How Coronavirus Transformed Behavioral Healthcare
The coronavirus pandemic immediately transformed how behavioral health providers serve their populations. Although telehealth services were available prior to the pandemic, the need for virtual care skyrocketed as clients demanded safe, virtual access to behavioral healthcare. A CDC study showed that during the first quarter of 2020, the number of telehealth visits increased by 50% compared with the same period in 2019, and there was a 154% increase in telehealth visits during the last week of March 2020 compared with the same period in 20191. Consequently, healthcare technology providers developed more robust telehealth options to meet this increased demand. Now, behavioral health providers can partner with electronic health records companies who offer integrated telehealth services, like Welligent, to provide clients the safe, convenient, virtual care they need without sacrificing the personal touch of a face-to-face interaction.
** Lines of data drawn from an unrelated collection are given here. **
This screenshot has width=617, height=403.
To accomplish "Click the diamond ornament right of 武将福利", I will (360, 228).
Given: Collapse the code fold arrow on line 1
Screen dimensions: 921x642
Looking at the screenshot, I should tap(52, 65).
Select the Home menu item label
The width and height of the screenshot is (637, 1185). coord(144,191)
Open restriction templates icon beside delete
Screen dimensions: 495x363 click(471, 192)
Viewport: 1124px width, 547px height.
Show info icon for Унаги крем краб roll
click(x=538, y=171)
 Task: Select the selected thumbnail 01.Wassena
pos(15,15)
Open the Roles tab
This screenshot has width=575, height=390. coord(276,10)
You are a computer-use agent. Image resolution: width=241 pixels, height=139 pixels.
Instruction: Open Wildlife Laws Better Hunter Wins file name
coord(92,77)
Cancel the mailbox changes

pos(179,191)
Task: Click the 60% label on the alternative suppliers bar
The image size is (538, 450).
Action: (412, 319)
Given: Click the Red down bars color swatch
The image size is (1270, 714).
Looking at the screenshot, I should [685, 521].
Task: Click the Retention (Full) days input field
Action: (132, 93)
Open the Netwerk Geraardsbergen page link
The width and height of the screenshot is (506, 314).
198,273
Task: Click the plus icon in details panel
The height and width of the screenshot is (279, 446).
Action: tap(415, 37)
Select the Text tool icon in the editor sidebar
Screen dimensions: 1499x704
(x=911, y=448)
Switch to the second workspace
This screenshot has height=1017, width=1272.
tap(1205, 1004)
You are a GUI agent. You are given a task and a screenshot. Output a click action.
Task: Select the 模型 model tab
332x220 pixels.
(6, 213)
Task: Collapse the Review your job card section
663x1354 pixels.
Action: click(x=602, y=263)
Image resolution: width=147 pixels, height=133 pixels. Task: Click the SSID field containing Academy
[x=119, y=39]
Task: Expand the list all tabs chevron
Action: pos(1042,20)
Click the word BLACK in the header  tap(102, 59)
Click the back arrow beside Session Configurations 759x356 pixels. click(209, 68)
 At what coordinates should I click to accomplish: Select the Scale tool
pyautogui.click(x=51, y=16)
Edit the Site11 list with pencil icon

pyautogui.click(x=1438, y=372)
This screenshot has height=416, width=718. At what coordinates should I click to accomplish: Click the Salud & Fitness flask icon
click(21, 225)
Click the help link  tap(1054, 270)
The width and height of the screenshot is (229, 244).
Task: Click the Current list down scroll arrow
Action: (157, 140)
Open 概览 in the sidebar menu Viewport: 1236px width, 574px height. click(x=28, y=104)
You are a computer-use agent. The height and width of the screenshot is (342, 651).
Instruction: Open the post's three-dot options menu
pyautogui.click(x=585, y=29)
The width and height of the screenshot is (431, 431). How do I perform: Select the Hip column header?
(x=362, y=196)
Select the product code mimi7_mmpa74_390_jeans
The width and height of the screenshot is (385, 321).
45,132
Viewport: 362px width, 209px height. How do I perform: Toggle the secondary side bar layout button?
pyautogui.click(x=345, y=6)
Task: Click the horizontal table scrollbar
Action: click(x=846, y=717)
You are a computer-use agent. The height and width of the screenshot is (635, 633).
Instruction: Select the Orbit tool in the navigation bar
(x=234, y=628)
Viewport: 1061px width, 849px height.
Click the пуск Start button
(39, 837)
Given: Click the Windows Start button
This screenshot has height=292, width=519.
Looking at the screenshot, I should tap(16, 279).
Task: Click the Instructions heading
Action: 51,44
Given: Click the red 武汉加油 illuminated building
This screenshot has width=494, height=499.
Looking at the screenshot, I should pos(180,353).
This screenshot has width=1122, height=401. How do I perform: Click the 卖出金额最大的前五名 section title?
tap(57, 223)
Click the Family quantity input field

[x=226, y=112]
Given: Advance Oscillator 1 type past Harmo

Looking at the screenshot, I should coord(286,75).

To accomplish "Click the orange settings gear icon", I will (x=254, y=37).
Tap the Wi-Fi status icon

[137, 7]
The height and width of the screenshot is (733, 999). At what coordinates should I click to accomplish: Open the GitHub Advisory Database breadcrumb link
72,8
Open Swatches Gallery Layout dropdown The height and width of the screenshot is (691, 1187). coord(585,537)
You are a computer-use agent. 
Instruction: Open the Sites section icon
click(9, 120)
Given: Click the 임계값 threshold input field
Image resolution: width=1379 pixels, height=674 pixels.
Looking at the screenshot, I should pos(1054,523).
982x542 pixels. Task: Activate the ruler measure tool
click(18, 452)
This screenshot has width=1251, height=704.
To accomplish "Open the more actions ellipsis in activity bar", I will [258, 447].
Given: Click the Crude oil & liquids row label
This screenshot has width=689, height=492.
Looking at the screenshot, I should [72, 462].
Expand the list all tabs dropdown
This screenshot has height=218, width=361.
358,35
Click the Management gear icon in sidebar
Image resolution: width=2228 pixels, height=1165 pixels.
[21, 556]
Is Telehealth Here to Stay?
As the CDC notes telehealth has multiple benefits during the pandemic by expanding access to care, reducing disease exposure for staff and clients, preserving scarce supplies of personal protective equipment, and reducing patient demand on facilities2. Moreover, Welligent believes that telehealth will have a lasting impact on behavioral healthcare services long after the pandemic has ended. Behavioral health providers that offer virtual care options can increase their client base through their improved ability to cater to rural populations, providing convenience and safety for high-risk clients, and accommodating the preferences of younger generations.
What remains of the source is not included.